> **Tasks**:
**A)** Decide whether each statement agrees with the forum thread, answering yes or no and quoting the words of the thread that decide it: (i) the club member is going to Poland to help refugee children; (ii) the toys will be mailed from Florida; (iii) the toys were made large.
**B)** Reproduce the part of the forum thread starting with "They will make" and going on through "be much appreciated.".

> **Passage given**:
# Off to Ukraine



## flpat (Sep 28, 2019)

One of the members of our Needlecraft club is heading over to Poland to help with the refugee children. She asked for some knitted toys to bring along...here is my contribution all ready to go


----------



## StitchNStash (9 mo ago)

Well done, and the perfect gift! The poor children caught up in this awful war need something to hug!


----------



## Nanknit (Mar 2, 2013)

flpat said:


> One of the members of our Needlecraft club is heading over to Poland to help with the refugee children. She asked for some knitted toys to bring along...here is my contribution all ready to go
> View attachment 1229627


They are so cute and I’m sure the young ones will find they give great comfort. Such a kind gesture on your part. Jen.


----------



## flpat (Sep 28, 2019)

We had to keep them small, she is going to put them in her suitcase. We will be giving her as many as she can take. Wish we could do more but shipping costs from Florida are ridiculous.


----------



## Maureen Therese (Dec 31, 2014)

I am sure these cuddly toys will bring great comfort to whoever is lucky enough to receive them.


----------



## JoRae (Feb 5, 2013)

What a wonderful thing to do. Bless her and you as well as those helping.


----------



## Mitch (Apr 4, 2011)

They will make some children very happy…….Bless you!


----------



## harter0310 (Nov 13, 2012)

Those are really cute and I'm sure they will be much appreciated.


----------



## Maltova (Jun 24, 2014)

flpat said:


> One of the members of our Needlecraft club is heading over to Poland to help with the refugee children. She asked for some knitted toys to bring along...here is my contribution all ready to go
> View attachment 1229627


Very cute! Lovely work


----------



## jojo111 (Aug 2, 2014)

flpat said:


> One of the members of our Needlecraft club is heading over to Poland to help with the refugee children. She asked for some knitted toys to bring along...here is my contribution all ready to go
> View attachment 1229627


Lovely little dolls and what a good thing to do.


----------



## rosemarya (May 25, 2013)

They look so soft and cuddly!


----------



## mrskowalski (Jun 4, 2015)

Adorable!


----------



## LEE1313 (Jan 25, 2011)

Super cute ! Thanks for helping the kiddo's.
Such a SAD time for them tight now. All I can do is PRAY for all of them.
Seeing them on the news breaks my heart. They should be in their home eating Cheerios and playing with their Mom and Dad... not fleeing for their lives.


----------



## LucyinCanada (Oct 24, 2012)

That is so kind and thoughtful. Your toys are adorable and sure to bring comfort to some children.


----------



## pattibe45 (9 mo ago)

> **Provided data**:
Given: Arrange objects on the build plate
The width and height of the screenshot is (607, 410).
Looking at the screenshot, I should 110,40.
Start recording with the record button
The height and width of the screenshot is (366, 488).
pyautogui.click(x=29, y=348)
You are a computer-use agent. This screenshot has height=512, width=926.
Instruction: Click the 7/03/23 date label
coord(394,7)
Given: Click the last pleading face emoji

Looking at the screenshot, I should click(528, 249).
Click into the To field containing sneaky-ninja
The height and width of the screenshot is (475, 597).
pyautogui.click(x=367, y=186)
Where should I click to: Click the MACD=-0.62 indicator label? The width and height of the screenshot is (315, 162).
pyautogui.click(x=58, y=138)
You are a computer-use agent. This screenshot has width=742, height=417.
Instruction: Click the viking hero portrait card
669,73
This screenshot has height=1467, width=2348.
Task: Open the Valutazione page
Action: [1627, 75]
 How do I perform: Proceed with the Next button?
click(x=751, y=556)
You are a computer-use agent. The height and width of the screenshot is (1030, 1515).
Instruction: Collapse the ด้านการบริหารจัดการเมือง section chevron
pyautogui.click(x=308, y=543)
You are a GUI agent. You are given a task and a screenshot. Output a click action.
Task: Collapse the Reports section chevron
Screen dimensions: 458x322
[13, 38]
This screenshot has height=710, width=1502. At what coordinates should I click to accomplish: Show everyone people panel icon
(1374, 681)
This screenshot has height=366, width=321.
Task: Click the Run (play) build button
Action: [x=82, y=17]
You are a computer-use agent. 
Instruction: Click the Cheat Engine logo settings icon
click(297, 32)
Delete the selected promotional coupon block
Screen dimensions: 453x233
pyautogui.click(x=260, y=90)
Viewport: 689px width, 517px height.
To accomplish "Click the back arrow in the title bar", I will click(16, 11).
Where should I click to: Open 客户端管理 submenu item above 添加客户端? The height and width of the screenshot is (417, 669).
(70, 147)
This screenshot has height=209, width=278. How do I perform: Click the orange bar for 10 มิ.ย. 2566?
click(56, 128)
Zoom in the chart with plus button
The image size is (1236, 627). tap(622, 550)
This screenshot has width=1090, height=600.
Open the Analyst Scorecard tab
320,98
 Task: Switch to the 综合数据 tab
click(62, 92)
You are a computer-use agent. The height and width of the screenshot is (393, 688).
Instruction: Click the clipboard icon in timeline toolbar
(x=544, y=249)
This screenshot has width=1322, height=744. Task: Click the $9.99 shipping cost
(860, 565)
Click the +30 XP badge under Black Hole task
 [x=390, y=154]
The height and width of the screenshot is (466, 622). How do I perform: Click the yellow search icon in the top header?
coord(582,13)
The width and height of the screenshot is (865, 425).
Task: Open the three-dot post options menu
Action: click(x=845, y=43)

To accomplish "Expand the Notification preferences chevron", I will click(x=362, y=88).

> **The answers**:
**A)**
(i) Yes: "is heading over to Poland to help with the refugee children"
(ii) No: "she is going to put them in her suitcase"
(iii) No: "We had to keep them small"

**B)**
They will make some children very happy…….Bless you!


----------



## harter0310 (Nov 13, 2012)

Those are really cute and I'm sure they will be much appreciated.